C'est ainsi qu'une polémique de presse, de caractère presque officiel, s'est élevée à la fin de décembre entre l'Angleterre et les États-Unis. Elle est née du fait que la Grande-Bretagne s'est livrée avec la Russie à une sorte de partage d'influence en Europe, et plus spécialement dans les Balkans. M. Churchill n'en a d'ailleurs pas fait mystère. La Russie a reçu sous son obédience la Roumanie, la Bulgarie et la Yougoslavie ; l'Angleterre a reçu la Grèce et l'Italie. Remarquons au passage que ce partage d'influence correspond  à la politique traditionnelle de ces deux grandes puissances. L'une se réserve l'accès – au moins sur le plan politique – à la mer Égée. L'autre maintient sa prépondérance sur la route des Indes. Toutefois cet accord a été dénoncé, aux États-Unis comme un signe d'impérialisme. On a reproché, en particulier, à la Grande-Bretagne de se montrer infidèle à la politique de sécurité collective sur des bases régionales définie à Dumbarton-Oaks. La presse anglaise a riposté avec vivacité. La réponse la plus virulente fut celle de  l' « Economist ». Nous avons déjà cité ici cet article retentissant. Les Anglais objectaient aux Américains, et peut-être à juste titre, qu'ils ne pouvaient compter uniquement sur eux pour assurer leur sécurité. L'isolationnisme américain est-il vraiment mort ? Sans doute peut-on citer la conversion de certains isolationnistes, tels le sénateur Vandenberg. Il ne faudrait pas en conclure que cette attitude, si profondément américaine, si ancrée dans la mentalité politique de ce pays, soit entièrement disparue. Certaines attaques contre la Russie, constamment répétées dans la presse américaine, ne sont, au dire de bien des Américains, qu'un isolationnisme camouflé. De même les Allemands d’Amérique, ne pouvant plus défendre leur pays d'origine, adoptent volontiers cette attitude. Au lendemain de la paix, les États-Unis ne retourneront-ils pas à leur « superbe isolement » abandonnant les peuples d'Europe à leur destin ?
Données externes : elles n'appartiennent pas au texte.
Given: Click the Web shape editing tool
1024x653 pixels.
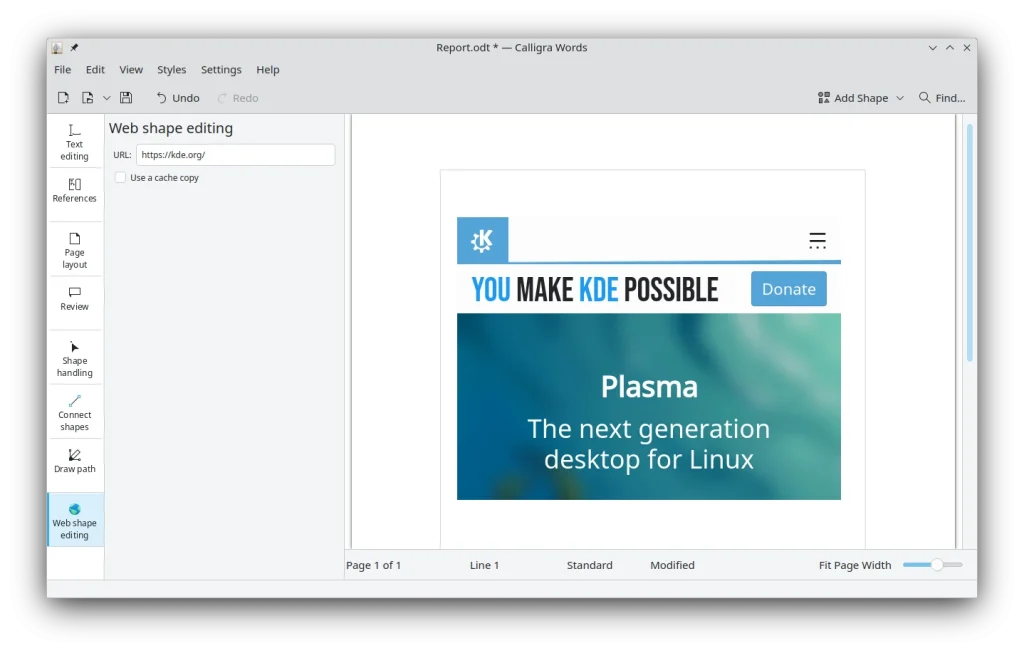Looking at the screenshot, I should click(x=74, y=521).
On comprend dès lors que MM. Churchill et Staline aient eu à confronter leurs points de vue. Mais où la division s'avère la plus nette, c'est entre la Russie et les États-Unis.

En dépit de certaines manifestations retentissantes, tel un récent discours du président de la chambre de commerce de New-York, l'opinion américaine reste  réticente à l'égard des Soviets. Il faut y trouver des raisons de politique intérieure. Il faut y voir aussi quelque chose de plus profond. Tout, dans le régime soviétique, est fait pour choquer l'Américain. Mais il y a plus encore. La politique même de la Russie, particulièrement en ce qui concerne la Pologne et l'amputation de l'Allemagne, semble opposée aux plans américains.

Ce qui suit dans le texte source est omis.